Allocation - Randomisation
Individuals screening positive for hazardous drinking (AUDIT score 7-15 for females and 8-15 for males) were randomised using a secure, remote, web-based computer schedule at the time of discharge from hospital. Computer-based randomisation ensured balance for factors such as age, gender, ethnicity and recruitment hospital, and the study procedures established ensure adherence to allocation concealment.
In this single blind trial, the researchers, members of the trial Steering Committee, Clinical Reference Group, Management Committee, and the data management group (National Institute for Health Innovation [NIHI]) remained blinded to treatment allocation until the code was broken (after the last follow-up visit was completed). All baseline data collection was undertaken by research assistants who were blind to treatment allocation. Primary outcome data collection was automated and obtained via text message. Secondary outcome data were collected using an on-line survey (the latter was administered by telephone if on-line completion was not an option) or through anonymised data linkage.
Follow-up self-report surveys at 3 and 6, months using the AUDIT-C tool were conducted via text message. Three text-backs were required at 3 and 6 months follow-up. At the 9 month follow-up time point participants were asked via SMS messaging to text back to confirm their email address (which was provided at baseline). The total number of text-backs required was 7 text messages and participants were aware that they bear the cost involved. For participants on pre-pay plans this would cost a maximum of NZ$1.40. In order to acknowledge this cost and their participation in the study, treatment and control group participants receive a shopping voucher at the time of recruitment.
The 12-month web-based survey developed in LimeSurvey (open source software) included the full 10-item AUDIT as well as questions to gather self-reported data on health and social outcomes and legal consequences of heavy drinking during the follow-up period. Participants were asked two sets of ‘drinking consequences’ drawn from the GENACIS project (http://www.genacis.org/11) . These comprised seven questions relating to possible alcohol-related ‘harms’ in the previous 12 months and seven questions relating to possible alcohol-related ‘troubles’. They were also asked questions about their alcohol-related healthcare service seeking behaviours, their current feeling about their readiness to change using a visual analogue scale , their experience with hangovers, and their experience of being in the study (i.e. the ‘good things’ about being in the study and what they ‘liked least’). Participants who were unable to complete the web-survey or preferred an alternative, had the survey administered by phone.
To encourage participants to reply to text message questions at the 3, 6, and 9 month follow-up points and to complete the online survey at 12 months, an incentive was offered. As part of the text message communication at each of the follow-up time points, participants were advised they would be eligible for a prize draw for a $200 supermarket voucher. Once each follow-up period had been completed for all participants, one participant was selected randomly from all those who had completed follow-up for that time-point. Four different participants each received a voucher.

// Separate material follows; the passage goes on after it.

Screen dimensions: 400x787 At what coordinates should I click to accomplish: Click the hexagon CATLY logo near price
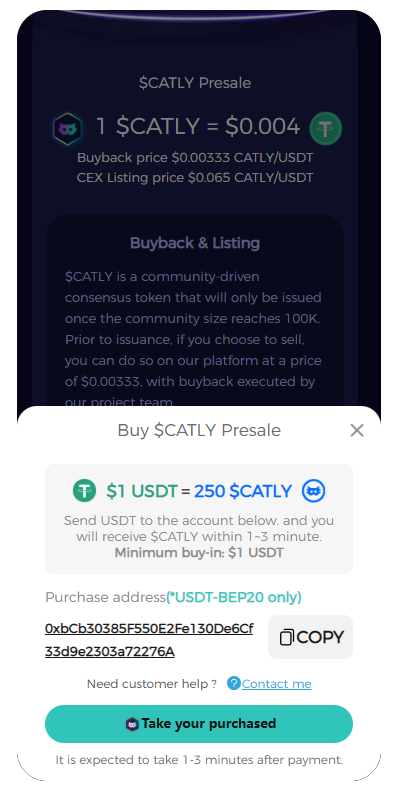point(65,127)
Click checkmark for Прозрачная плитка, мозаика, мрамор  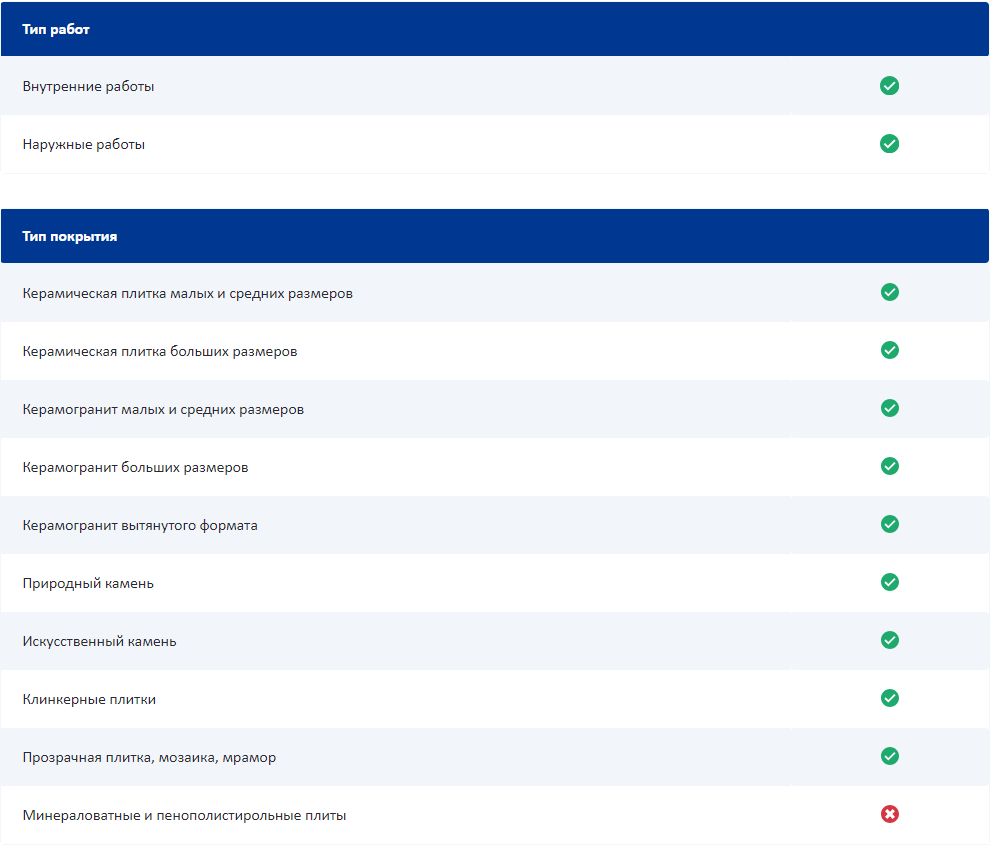tap(889, 756)
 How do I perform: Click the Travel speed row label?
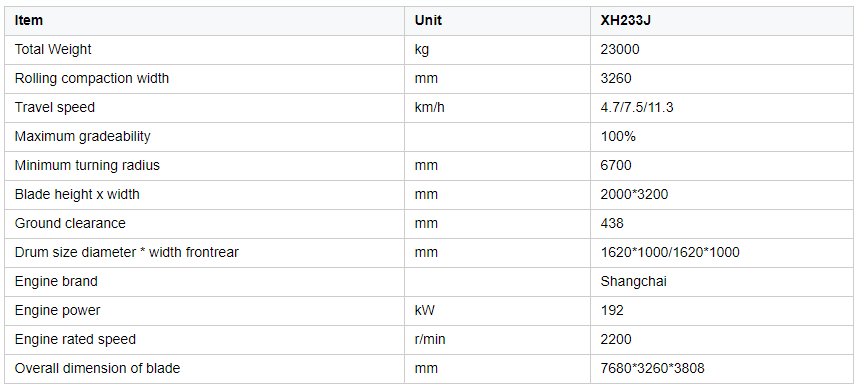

Information regarding injuries during follow-up will be obtained via probabilistic record linkage to national databases on injury-related insurance claims (Accident Compensation Corporation) and Ministry of Health data on hospital discharges, ambulatory care visits and deaths at 24 months following the index admission. In general, approximately 24 months following an event is required to assure completeness of injury data recorded in routine databases with confirmed cause of death information for fatal injury events.
Screening of text-backs from participants
A specification was built into the intervention content delivery system to identify text responses from participants indicating they wish to stop receiving text messages. On receipt of such a message, an automated response acknowledging receipt of the participant’s message was sent and then all subsequent text messages were automatically stopped. Participants who requested to be withdrawn from the study had no further data collected.
Participants who sent an unsolicited text-back were sent an automated text message as follows: ‘From YourCall: This is an automated reply to your txt. If u are in an emergency situation, call 111’.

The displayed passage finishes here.